Separatism could not, however, raise its ugly head during the tenure of Josip Broz Tito, mainly because of his able leadership, the one-party system under socialism, and satisfactory levels of economic development in FRY. However, after the death of Tito in 1980, there was a serious crisis of leadership in the country. The successors of Tito were not only inefficient, they were highly partial as well. They were extremely loyal to their own ethnic communities, a dangerous trend in a multi-ethnic country like Yugoslavia. In the absence of efficient leadership, the rate of economic growth declined, developmental projects suffered and the leaders of the six republics blamed one another for the decay. This had never happened during Tito’s tenure. As a fallout of economic decline, all kinds of social unrest began to surface. Slovenia and Croatia, the two economically advanced provinces, alleged that other underdeveloped provinces of the South were burdening their economies. In 1988, Slobodan Milosevic, the Serb nationalist leader, started a movement for an independent state. He suspended the autonomous status for Vojvodina and Kosovo and pressurized the Albanian majority living in Kosovo to accept Serb supremacy. Milosevic’s policies created tremendous panic among the non-Serbs living in former Yugoslavia, and they tried to resist his desire to bring the whole of Yugoslavia under Serb domination. This led to the beginning of fierce and bloody ethnic conflicts in Kosovo, Bosnia and other regions of former Yugoslavia.

The Communist Party in Yugoslavia was formally dismantled in January 1990. After the end of the one-party rule, leaders of different provinces began to foment ethnic nationalism. Milosevic’s extreme Serb nationalism created severe resentment in economically prosperous Slovenia and Croatia. People as well as leaders of these two provinces felt that extreme Serb nationalism would be detrimental for their economic and ethnic interests. Afraid and resentful of Serb domination over Yugoslavia, the republics of Croatia and Slovenia declared independence on 25 June 1991. Earlier, they had conducted a referendum for separate statehood, which was overwhelmingly supported by Slovenians and Croats.
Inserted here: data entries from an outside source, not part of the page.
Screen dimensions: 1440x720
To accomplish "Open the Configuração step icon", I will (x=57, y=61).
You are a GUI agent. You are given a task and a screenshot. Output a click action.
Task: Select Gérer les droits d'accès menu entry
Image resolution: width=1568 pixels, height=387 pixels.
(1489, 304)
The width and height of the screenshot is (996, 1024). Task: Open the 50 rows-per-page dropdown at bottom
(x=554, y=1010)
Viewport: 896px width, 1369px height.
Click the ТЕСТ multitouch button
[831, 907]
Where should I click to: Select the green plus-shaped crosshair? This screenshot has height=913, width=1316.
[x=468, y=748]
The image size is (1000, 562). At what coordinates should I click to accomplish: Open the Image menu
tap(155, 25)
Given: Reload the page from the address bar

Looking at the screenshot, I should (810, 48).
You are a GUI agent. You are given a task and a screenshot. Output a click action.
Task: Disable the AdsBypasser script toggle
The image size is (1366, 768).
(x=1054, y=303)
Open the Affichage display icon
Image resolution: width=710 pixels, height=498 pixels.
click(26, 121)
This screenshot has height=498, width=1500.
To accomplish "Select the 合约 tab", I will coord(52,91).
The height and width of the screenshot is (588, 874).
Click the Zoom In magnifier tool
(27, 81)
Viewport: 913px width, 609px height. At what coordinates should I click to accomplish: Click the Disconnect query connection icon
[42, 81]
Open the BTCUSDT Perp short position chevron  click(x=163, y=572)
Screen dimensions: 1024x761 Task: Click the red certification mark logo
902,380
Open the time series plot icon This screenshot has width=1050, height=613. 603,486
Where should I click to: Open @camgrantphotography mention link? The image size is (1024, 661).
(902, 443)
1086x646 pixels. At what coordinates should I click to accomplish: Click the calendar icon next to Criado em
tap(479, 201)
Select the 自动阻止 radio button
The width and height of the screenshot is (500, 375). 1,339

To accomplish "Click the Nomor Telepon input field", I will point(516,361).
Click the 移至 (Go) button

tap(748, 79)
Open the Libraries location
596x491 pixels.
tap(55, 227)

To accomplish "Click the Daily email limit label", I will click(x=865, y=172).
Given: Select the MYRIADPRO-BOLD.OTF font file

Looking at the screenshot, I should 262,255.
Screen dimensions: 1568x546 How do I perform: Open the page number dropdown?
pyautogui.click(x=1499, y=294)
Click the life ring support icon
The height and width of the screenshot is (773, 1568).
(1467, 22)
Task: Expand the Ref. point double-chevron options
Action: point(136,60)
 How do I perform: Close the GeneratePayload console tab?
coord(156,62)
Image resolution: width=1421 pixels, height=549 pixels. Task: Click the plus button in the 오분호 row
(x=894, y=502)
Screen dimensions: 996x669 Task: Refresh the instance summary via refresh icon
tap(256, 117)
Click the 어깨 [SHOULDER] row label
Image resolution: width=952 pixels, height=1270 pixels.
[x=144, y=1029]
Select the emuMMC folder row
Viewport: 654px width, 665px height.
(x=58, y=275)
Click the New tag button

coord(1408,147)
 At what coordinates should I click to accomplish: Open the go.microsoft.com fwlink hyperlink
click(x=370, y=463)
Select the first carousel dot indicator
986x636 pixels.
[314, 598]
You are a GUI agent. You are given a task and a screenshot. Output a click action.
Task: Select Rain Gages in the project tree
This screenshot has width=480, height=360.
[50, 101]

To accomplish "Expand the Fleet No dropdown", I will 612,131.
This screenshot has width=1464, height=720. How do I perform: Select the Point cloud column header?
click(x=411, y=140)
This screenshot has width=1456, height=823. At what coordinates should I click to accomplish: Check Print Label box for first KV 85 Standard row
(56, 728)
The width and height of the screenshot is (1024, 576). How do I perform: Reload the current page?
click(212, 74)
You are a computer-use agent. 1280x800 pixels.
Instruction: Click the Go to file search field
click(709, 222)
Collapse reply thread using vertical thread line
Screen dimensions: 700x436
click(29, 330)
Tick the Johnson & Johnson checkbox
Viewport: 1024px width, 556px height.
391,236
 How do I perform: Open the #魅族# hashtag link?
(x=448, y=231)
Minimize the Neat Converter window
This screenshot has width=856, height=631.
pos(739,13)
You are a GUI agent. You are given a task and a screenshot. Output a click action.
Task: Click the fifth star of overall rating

In 1992, the European Community (EC) recognized the independence of these two states. Two other republics, Bosnia and Macedonia, also declared independence at the end of 1991 and appealed for recognition from the EC. When the EC and the United States recognized Bosnia and Macedonia in April 1992, fierce ethnic wars started in these two republics. In Bosnia, Serbs, Croats and Muslims targeted one another in a bloody civil war seldom witnessed before. Each community had its agenda of ethnic cleansing in this civil war. Millions died and millions were displaced in Bosnia due to this civil war. The fierce civil war continued from 1992 to 1995. Finally, peace was restored in Bosnia in December 1995, when leaders from the United States, the NATO, Serbia, Croatia and Bosnia signed the Dayton Peace Accord to end the civil war in Bosnia. Hatred based on ethnicity, and the desire of all ethnic groups to annex territory, made the civil war in Bosnia bloody and violent.

On 27 April 1992, Serbian leader Milosevic declared that Serbia and Montenegro would hence-forth be known as the Federal Republic of Yugoslavia (FRY). With this announcement, Milosevic tried to fulfill two wishes—first, to make Serbia and Montenegro the legal heir of former Yugoslavia; second, to accept, legally, the disintegration of Yugoslavia. But the UN, the EC and several states refused to accept Serbia as the inheritor of Yugoslavia. Following this, FRY was renamed Serbia and Montenegro in February 2003. Therefore, former Yugoslavia was initially split into five states due to ethnic nationalism. These five states are Slovenia, Croatia, Macedonia, Bosnia-Herzegovina and Serbia-Montenegro. It may be noted in this context that Kosovo declared its independence from Serbia on 17 February 2008. Although Kosovo’s independence was recognized by several countries, several others, including Serbia and Russia, refused such recognition. Russia threatened to veto Kosovo’s membership of the UN. So Kosovo has very little chance to become a UN-member in the near future as its independent status remains controversial at present.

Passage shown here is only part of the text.